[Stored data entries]
----------------------------------------

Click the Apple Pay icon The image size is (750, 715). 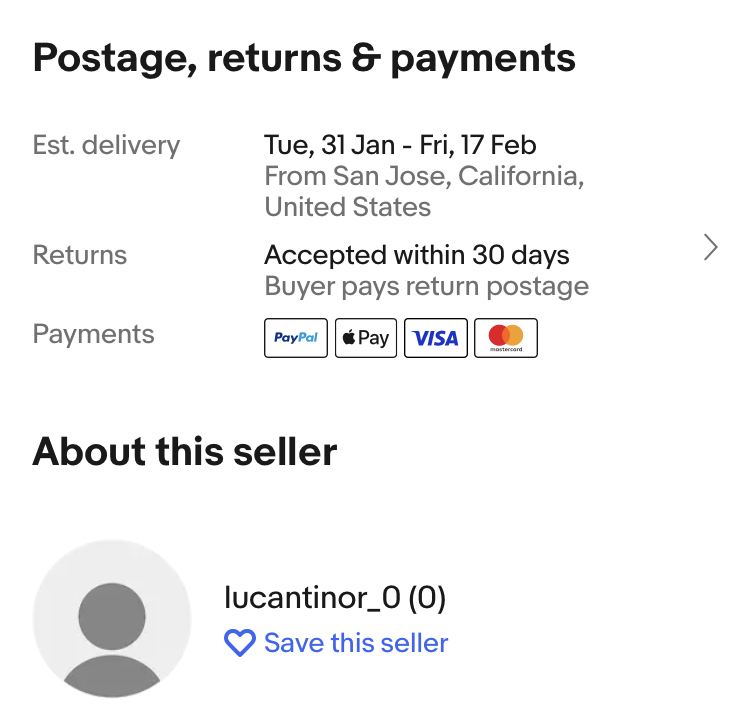[x=365, y=338]
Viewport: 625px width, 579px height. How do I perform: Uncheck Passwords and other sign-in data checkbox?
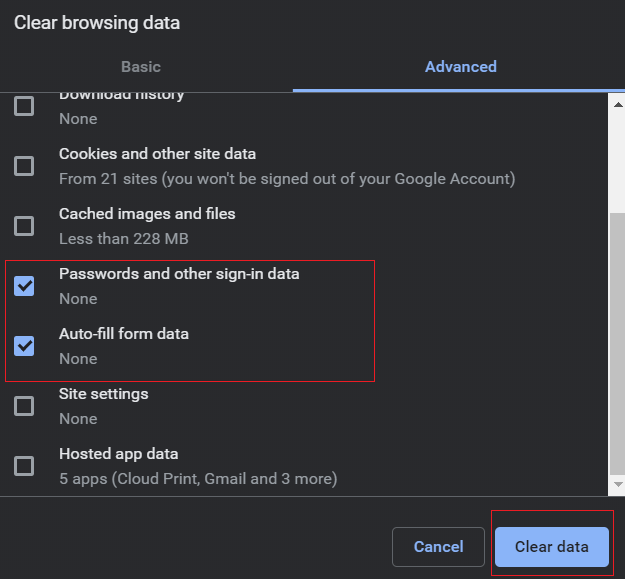click(24, 286)
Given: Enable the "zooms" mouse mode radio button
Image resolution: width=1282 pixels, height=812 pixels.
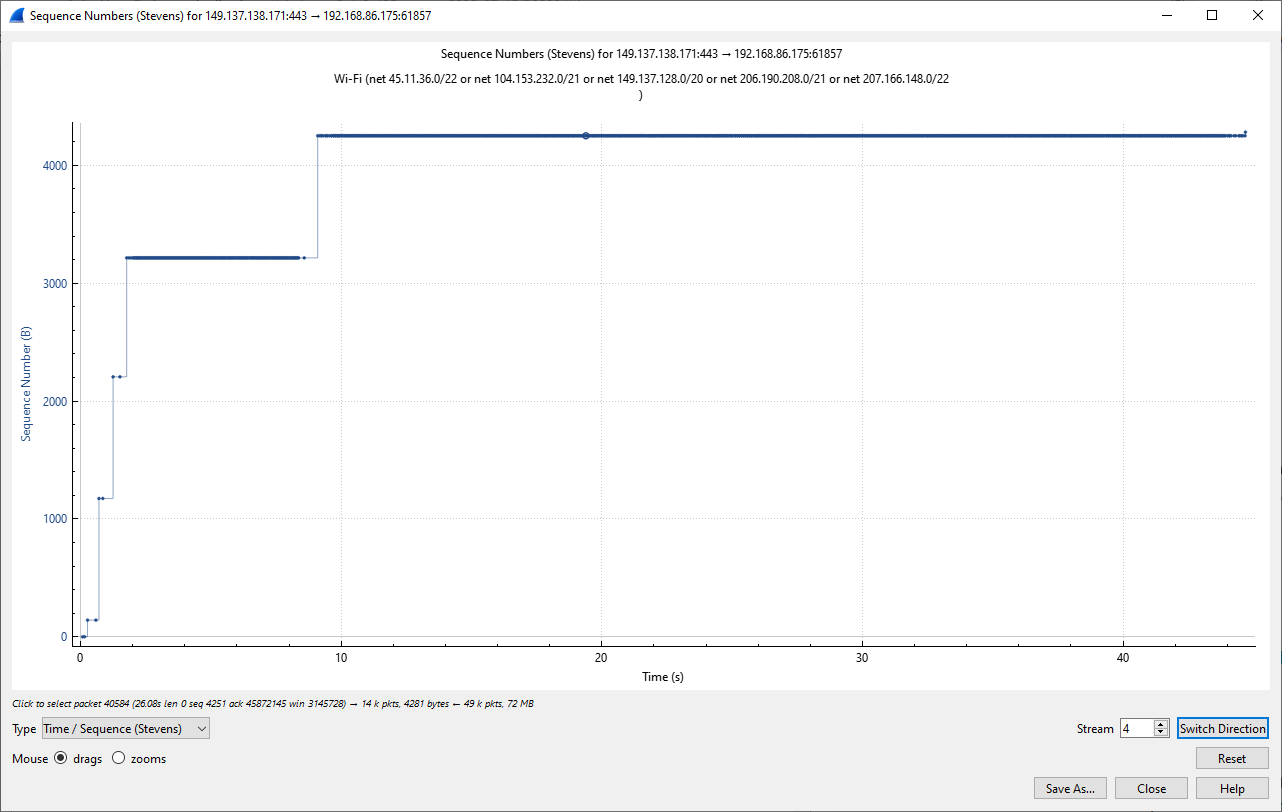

----------------------------------------

Task objective:
Every line between the one containing "Given: Enable the" and the last line of the data above, both included, should be copied exactly, but not the pictures.

Response to the task:
Given: Enable the "zooms" mouse mode radio button
Image resolution: width=1282 pixels, height=812 pixels.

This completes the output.